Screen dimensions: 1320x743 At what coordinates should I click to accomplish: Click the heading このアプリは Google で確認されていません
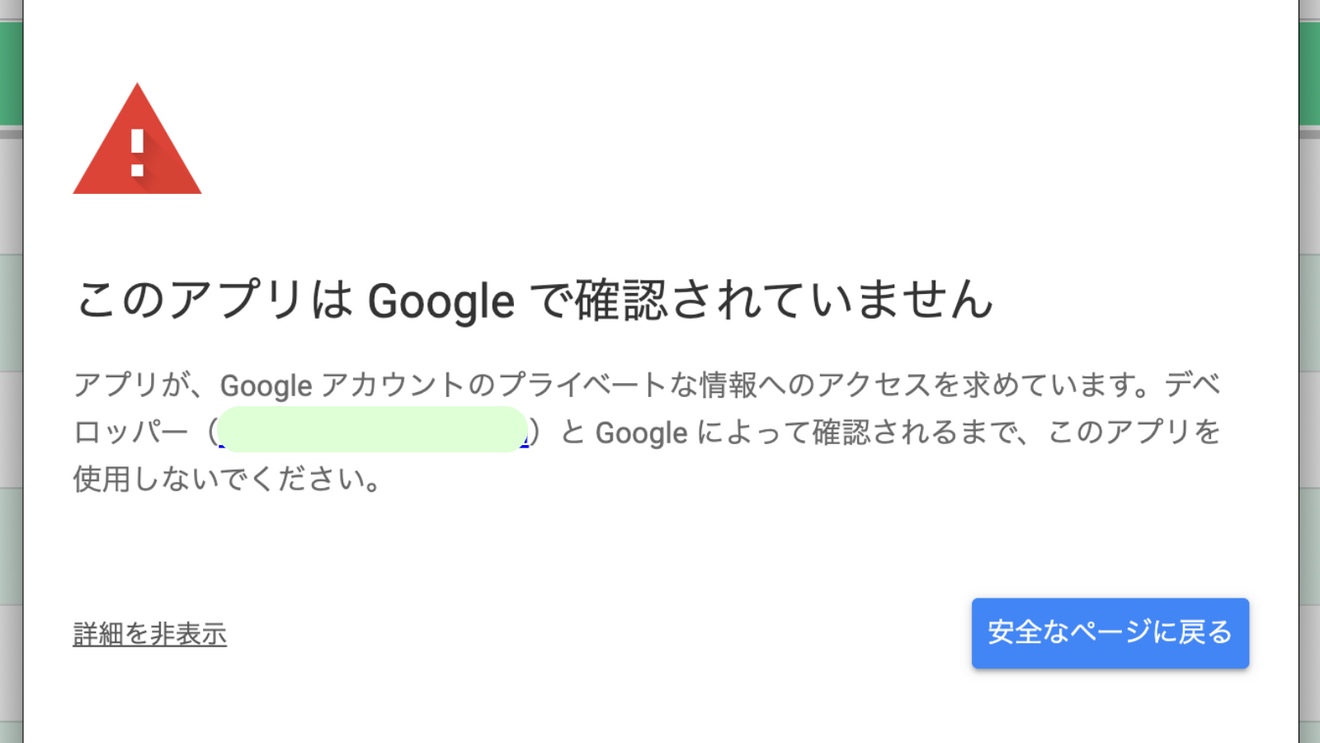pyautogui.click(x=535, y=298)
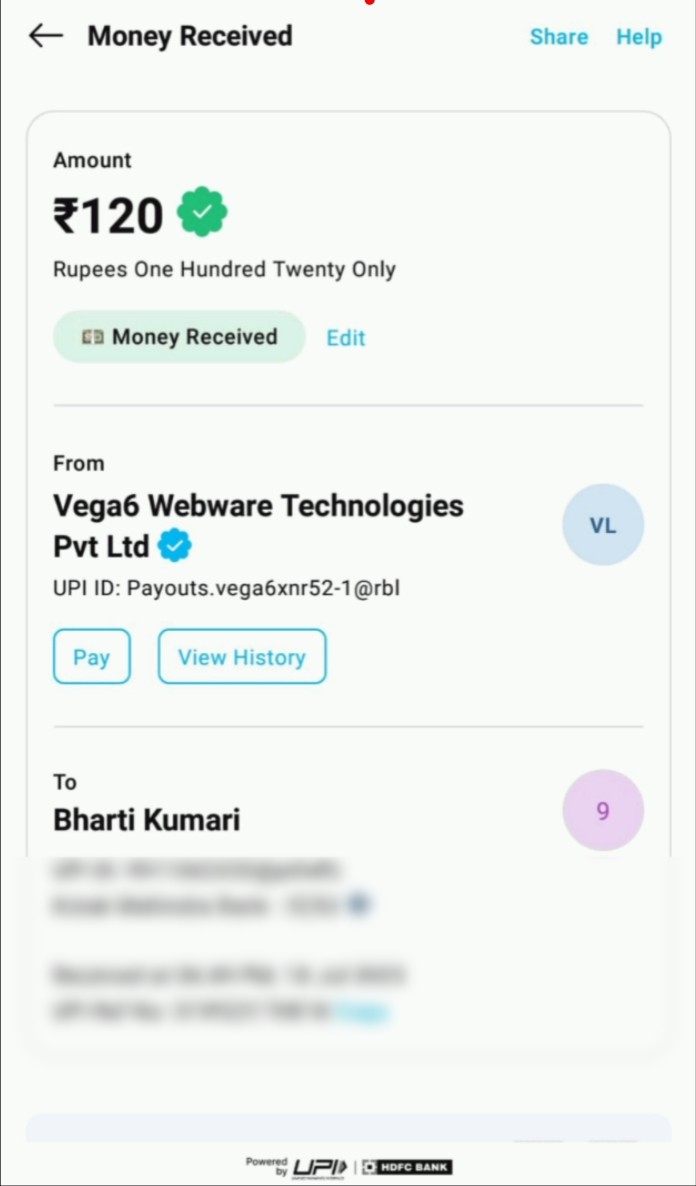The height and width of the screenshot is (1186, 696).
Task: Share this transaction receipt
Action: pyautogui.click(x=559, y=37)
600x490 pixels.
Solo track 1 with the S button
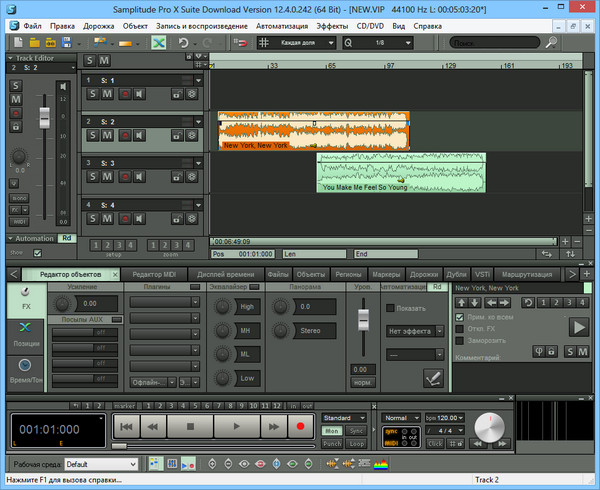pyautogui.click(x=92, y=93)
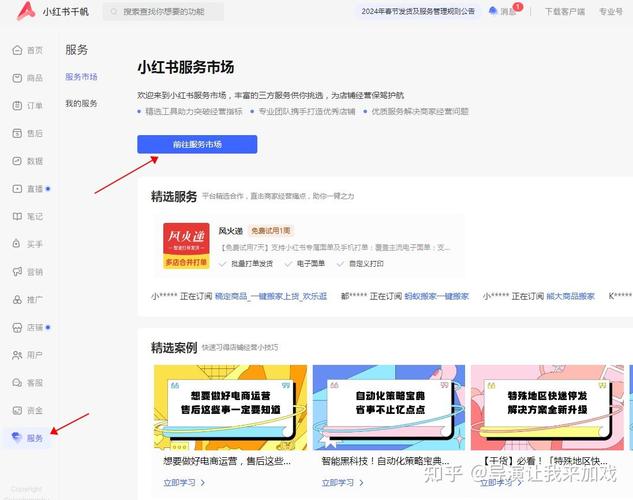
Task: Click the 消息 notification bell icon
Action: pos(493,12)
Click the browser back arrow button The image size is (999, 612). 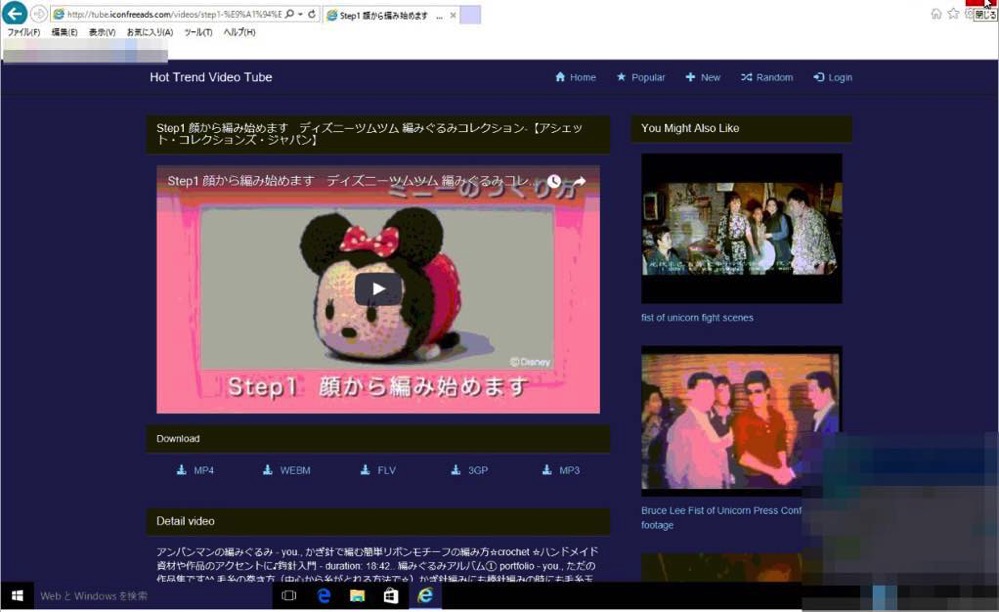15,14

--

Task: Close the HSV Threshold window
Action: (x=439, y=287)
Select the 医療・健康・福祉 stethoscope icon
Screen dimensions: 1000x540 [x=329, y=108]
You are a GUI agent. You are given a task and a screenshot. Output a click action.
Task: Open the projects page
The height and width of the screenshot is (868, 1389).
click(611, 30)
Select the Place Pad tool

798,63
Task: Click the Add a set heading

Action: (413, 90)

#### TASK OBJECTIVE:
Although pictures appear among the records above, none are to be output; print exactly the lines from the line containing "Screen dimensions: 1320x743" through the line containing "600x490 pixels.".

#### RESPONSE AREA:
Screen dimensions: 1320x743 At what coordinates should I click to accomplish: Click the heading このアプリは Google で確認されていません
pyautogui.click(x=535, y=298)
The height and width of the screenshot is (1186, 696).
Task: Share this transaction receipt
Action: pyautogui.click(x=559, y=37)
600x490 pixels.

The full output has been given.